ELLSWORTH — Two years ago, Mark Green, the director of Downeast Community Partners, got a call from the Hancock County Jail.
One of his employees, a young woman with an elementary school-aged son, had been arrested in her home for an unpaid fine. As a result of a long-running court case, she had trouble keeping up with her bills.
“This is a woman without much means but a very good person,” Green recalled. “We went down to the jail, bailed her out, paid her fines, she paid us back … If we had not been in the line of work we’re in, I suspect she would have lost her job.”
Green recalled the case while discussing the effects of the criminal justice system on poor or struggling communities. His agency — which at the time of the arrest was known as the Washington Hancock Community Agency — focuses on “helping low-income and at-risk residents thrive,” according to its website.
He said lingering court cases can become a burden for people living in poverty because a small fine can mean the difference between feeding your children or not. Unlike the unpaid utility bills or credit card statements, an unpaid court bill can land someone in jail.
“It’s obviously one more barrier for people who are trying to improve their lives,” Green said.
Hancock County Court Clerk Terry Harding said she couldn’t speak on the record about the issue and referred questions to Julia Finn, a communications and legal analyst for the state court system.
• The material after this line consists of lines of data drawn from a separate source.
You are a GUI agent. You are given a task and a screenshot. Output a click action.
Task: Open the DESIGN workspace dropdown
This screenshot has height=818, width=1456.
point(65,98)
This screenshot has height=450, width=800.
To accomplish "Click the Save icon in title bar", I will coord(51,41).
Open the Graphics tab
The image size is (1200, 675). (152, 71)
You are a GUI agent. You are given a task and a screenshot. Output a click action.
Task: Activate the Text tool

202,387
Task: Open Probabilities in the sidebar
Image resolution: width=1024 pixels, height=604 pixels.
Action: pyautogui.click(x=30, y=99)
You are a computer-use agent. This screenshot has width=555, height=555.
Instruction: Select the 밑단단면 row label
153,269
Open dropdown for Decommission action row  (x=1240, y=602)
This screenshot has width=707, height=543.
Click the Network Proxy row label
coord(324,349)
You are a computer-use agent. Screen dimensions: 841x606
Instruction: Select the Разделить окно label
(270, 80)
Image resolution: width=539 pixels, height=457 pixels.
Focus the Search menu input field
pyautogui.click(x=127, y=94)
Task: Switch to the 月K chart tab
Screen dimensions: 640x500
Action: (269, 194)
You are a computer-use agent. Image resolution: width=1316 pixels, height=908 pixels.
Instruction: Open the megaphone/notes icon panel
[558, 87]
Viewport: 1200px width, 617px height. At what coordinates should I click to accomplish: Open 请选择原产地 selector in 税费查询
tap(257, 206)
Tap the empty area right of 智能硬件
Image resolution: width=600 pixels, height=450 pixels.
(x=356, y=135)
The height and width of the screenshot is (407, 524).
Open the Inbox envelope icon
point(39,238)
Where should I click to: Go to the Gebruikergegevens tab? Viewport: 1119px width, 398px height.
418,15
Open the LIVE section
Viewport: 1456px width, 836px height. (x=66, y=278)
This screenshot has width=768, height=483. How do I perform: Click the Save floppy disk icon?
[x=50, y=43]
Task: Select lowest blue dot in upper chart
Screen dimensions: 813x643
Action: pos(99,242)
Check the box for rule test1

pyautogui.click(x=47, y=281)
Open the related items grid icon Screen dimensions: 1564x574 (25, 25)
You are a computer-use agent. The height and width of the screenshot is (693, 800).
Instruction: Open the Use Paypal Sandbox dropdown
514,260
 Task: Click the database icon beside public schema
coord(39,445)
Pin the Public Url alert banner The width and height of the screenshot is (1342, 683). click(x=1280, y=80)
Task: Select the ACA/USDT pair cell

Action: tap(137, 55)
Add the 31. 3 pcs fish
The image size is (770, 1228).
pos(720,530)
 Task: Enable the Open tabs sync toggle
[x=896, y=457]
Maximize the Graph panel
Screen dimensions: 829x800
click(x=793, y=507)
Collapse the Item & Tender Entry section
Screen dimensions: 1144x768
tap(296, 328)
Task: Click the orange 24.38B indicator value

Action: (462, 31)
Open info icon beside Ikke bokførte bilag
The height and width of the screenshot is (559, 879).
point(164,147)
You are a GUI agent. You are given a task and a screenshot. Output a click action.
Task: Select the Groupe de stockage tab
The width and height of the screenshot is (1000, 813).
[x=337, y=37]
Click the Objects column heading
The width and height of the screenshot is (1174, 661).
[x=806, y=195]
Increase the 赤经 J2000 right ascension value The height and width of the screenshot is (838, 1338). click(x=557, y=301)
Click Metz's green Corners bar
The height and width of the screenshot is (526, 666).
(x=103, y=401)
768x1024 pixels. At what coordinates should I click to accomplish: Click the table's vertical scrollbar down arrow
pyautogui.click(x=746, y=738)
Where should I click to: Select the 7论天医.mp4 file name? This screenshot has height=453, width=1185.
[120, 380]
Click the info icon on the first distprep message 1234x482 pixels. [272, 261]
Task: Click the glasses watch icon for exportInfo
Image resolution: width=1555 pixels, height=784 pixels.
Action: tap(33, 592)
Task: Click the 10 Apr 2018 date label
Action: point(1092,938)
Finn said drawn-out court cases can occur for a variety of reasons. It can be difficult to pin down any one issue. Sometimes mental health issues delay cases, she said, or if the case is a felony, there can be more pieces involved in issuing a verdict. Sometimes experts are called in to provide testimony, or an outside agency is processing information and the court has to wait.
The Sixth Amendment to the United States Constitution, adopted as part of the Bill of Rights in 1789, guarantees the right to a speedy trial. Finn said they do what they can to expedite cases, but wasn’t aware of internal data that tracked how long cases continued before being adjudicated.
“A lot of times there’s a really good reason for a continuance,” she said, using the legal term for a court deciding to take more time on a matter.
Another issue that can delay court processes is discovery, Finn said, which is when each side of a criminal proceeding can request information from the other party.
But another key issue — one facing Hancock County defendants and court administrators at the Ellsworth building — is space. With only one Superior Court room in Ellsworth, Finn said the administration of justice can be slowed down because there’s only room for one proceeding at a time.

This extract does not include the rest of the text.